[Material provided]
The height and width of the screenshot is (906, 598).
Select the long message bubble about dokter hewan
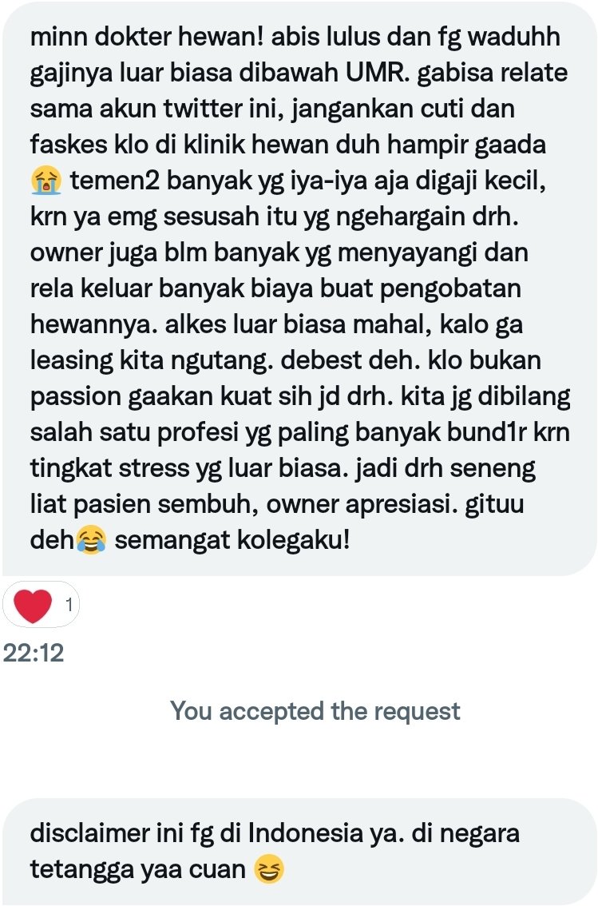point(299,289)
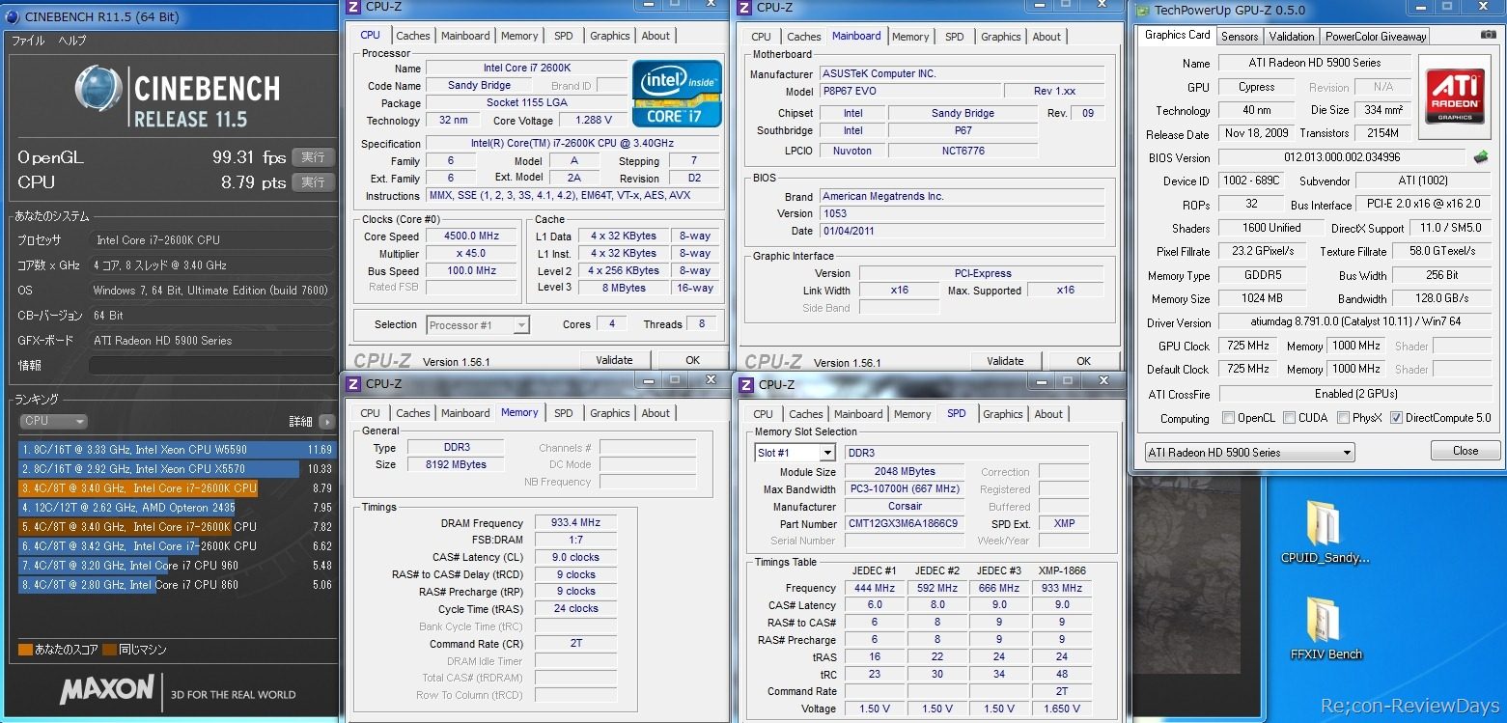The width and height of the screenshot is (1507, 723).
Task: Open the CPU ranking type dropdown in Cinebench
Action: coord(54,421)
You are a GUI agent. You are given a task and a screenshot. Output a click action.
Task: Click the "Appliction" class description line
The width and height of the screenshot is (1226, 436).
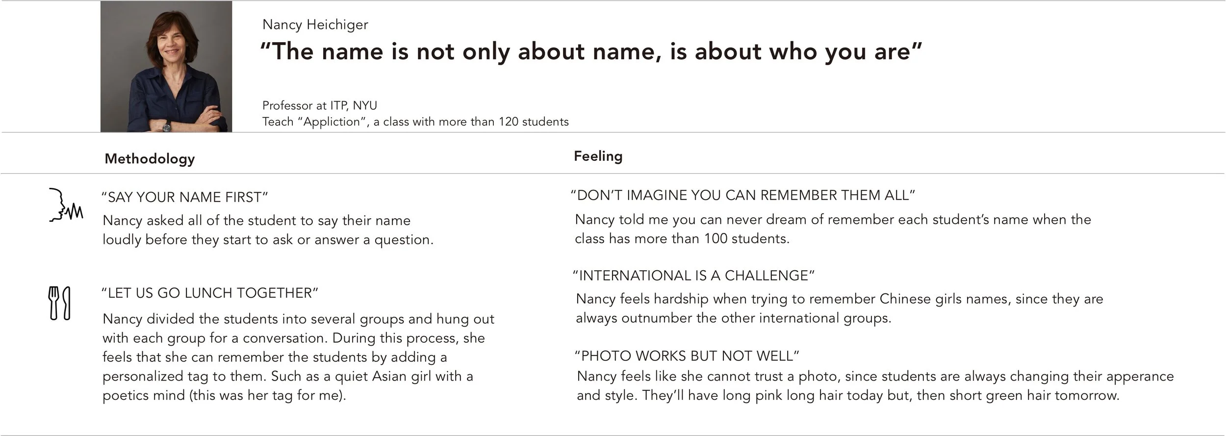415,122
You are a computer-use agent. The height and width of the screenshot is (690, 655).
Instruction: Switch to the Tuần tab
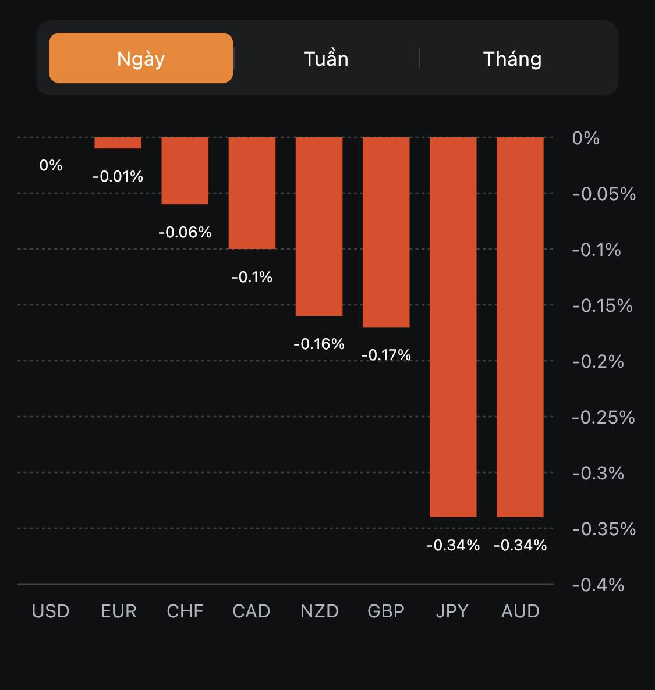[326, 59]
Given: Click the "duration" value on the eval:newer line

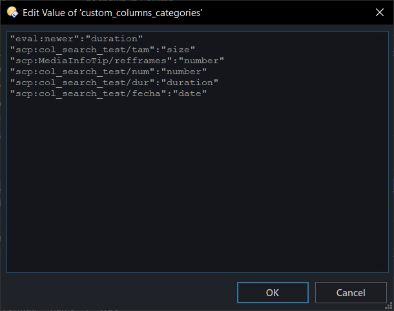Looking at the screenshot, I should click(114, 39).
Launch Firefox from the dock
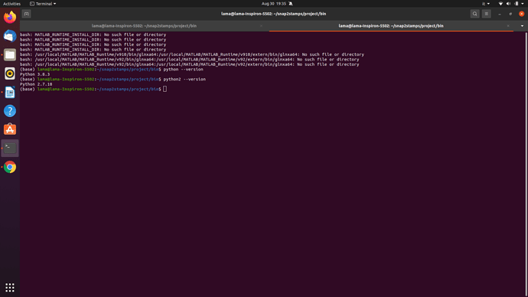This screenshot has height=297, width=528. pyautogui.click(x=10, y=17)
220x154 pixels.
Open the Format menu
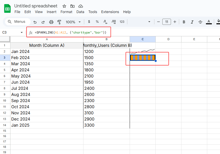point(66,12)
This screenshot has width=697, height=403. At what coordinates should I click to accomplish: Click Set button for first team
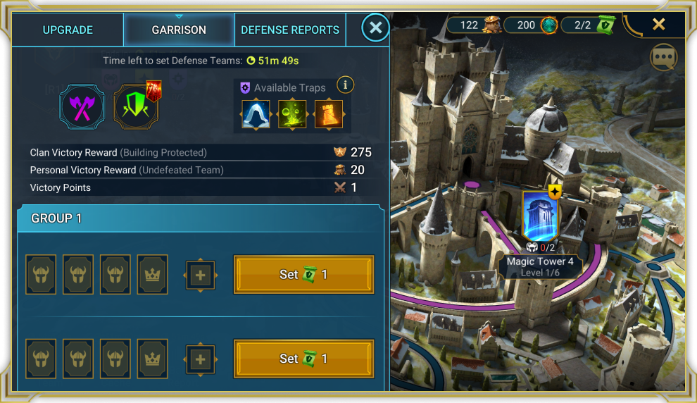(x=304, y=275)
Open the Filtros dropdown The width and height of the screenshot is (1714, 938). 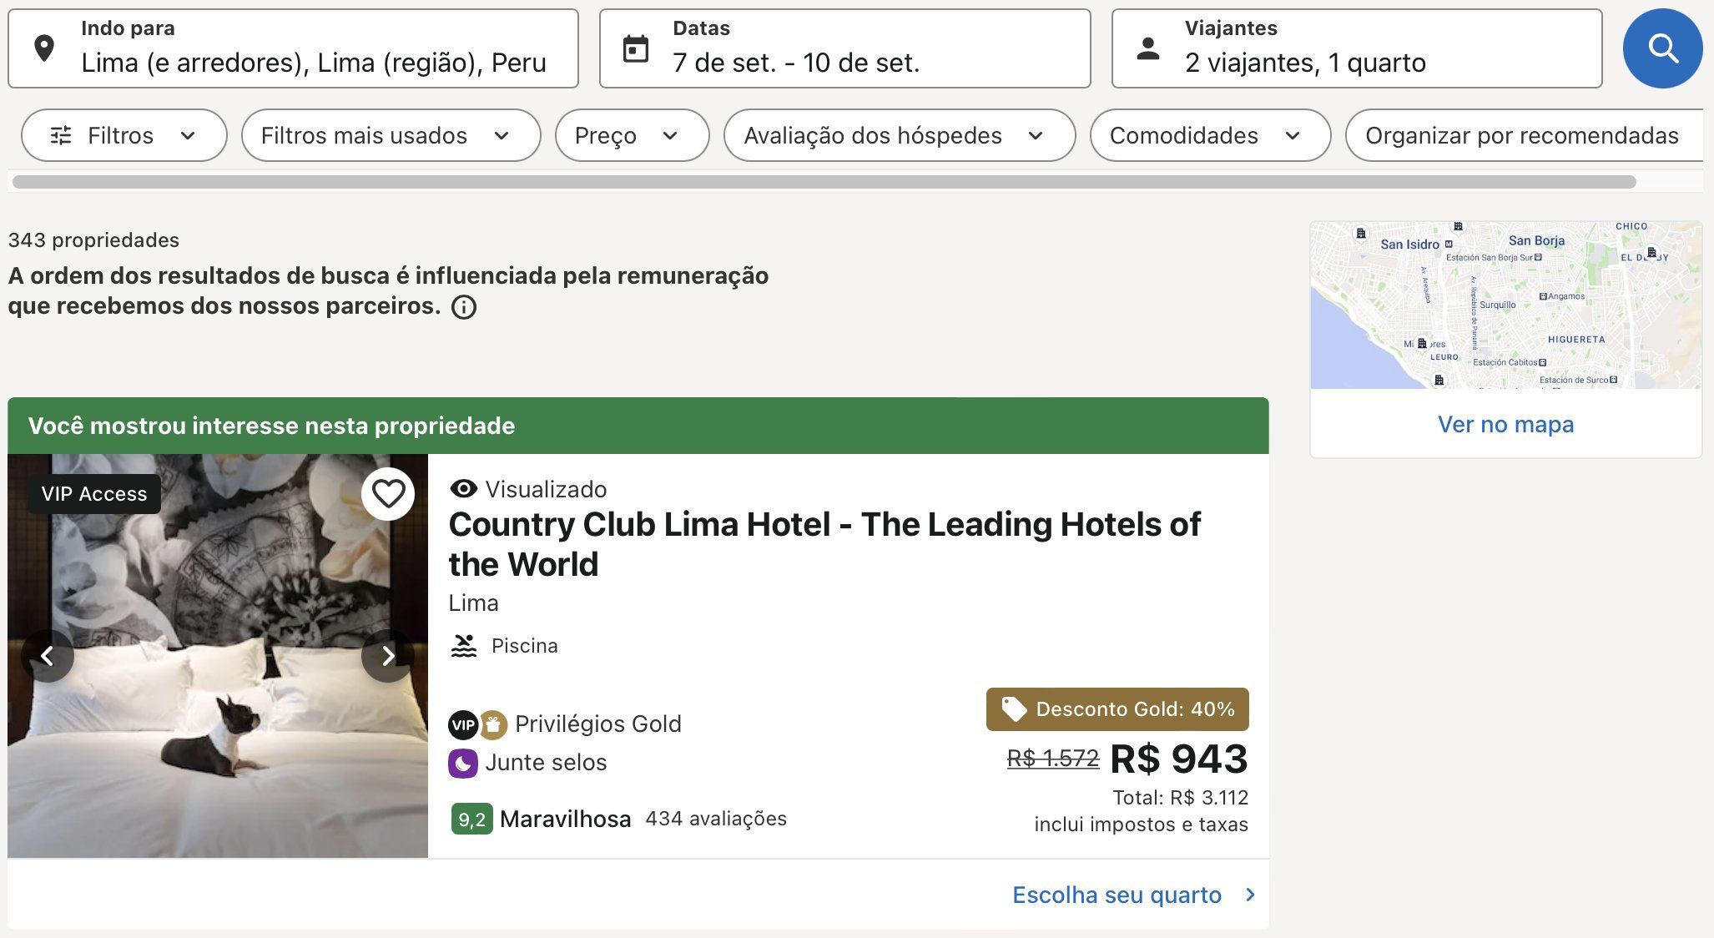[x=124, y=135]
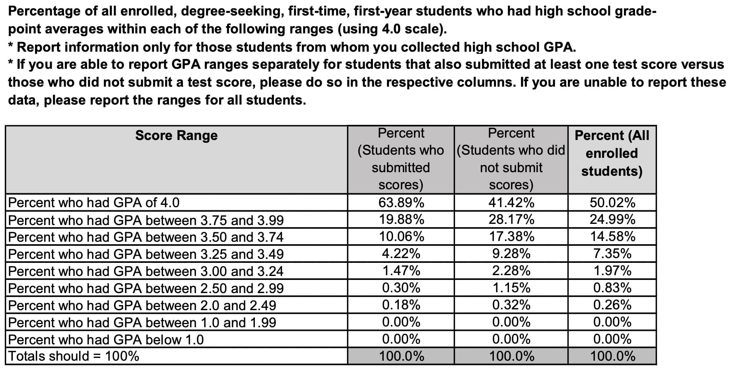
Task: Click the 50.02% all enrolled students cell
Action: (x=612, y=202)
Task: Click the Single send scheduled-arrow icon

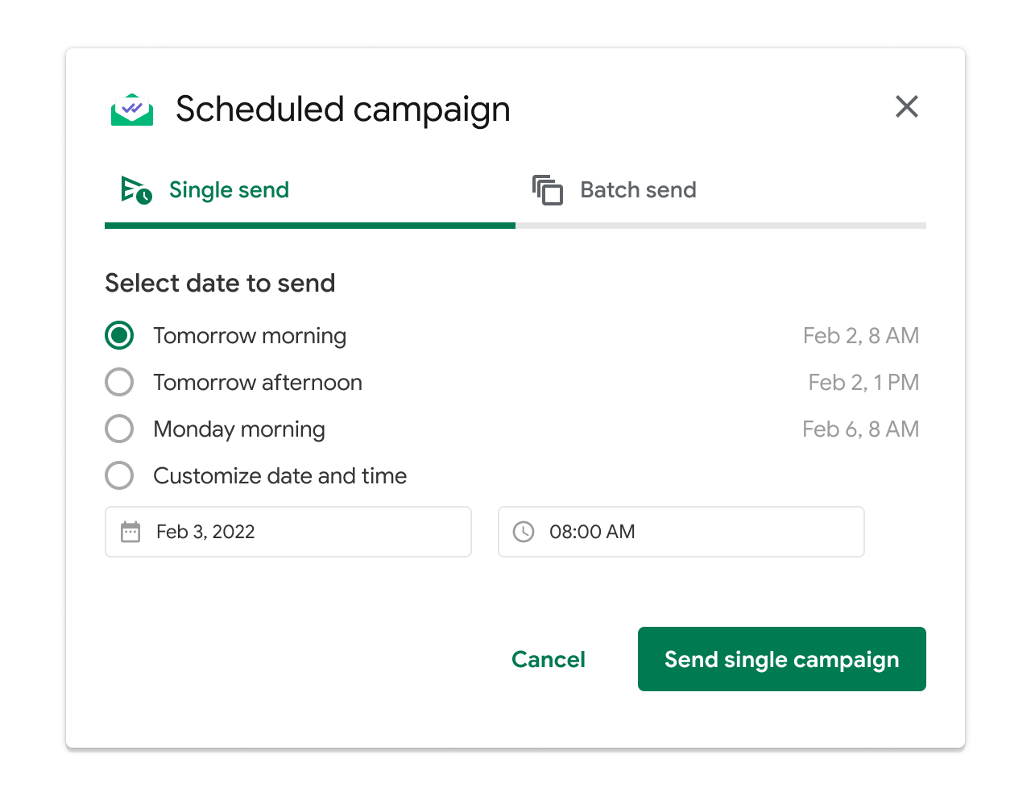Action: (136, 190)
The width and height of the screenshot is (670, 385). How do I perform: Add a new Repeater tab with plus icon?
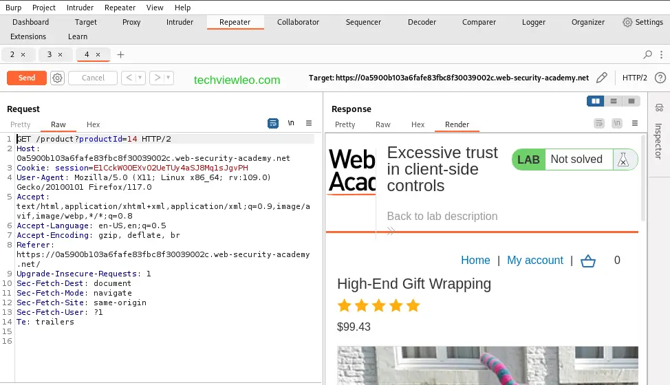(x=121, y=54)
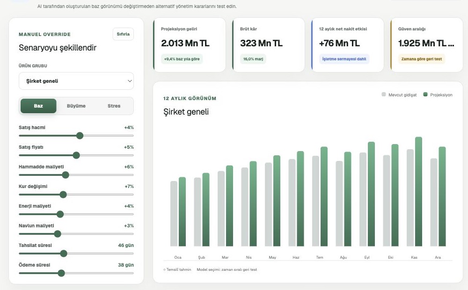This screenshot has width=468, height=290.
Task: Click the Zamana göre geri test badge
Action: (x=422, y=59)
[/Material provided]
**Goal of the exercise**
Go through the material and copy every line in which the word "agent" occurs.

**Response for this exercise**
You are a GUI agent. You are given a task and a screenshot. Output a click action.
You are a computer-use agent. The height and width of the screenshot is (690, 655).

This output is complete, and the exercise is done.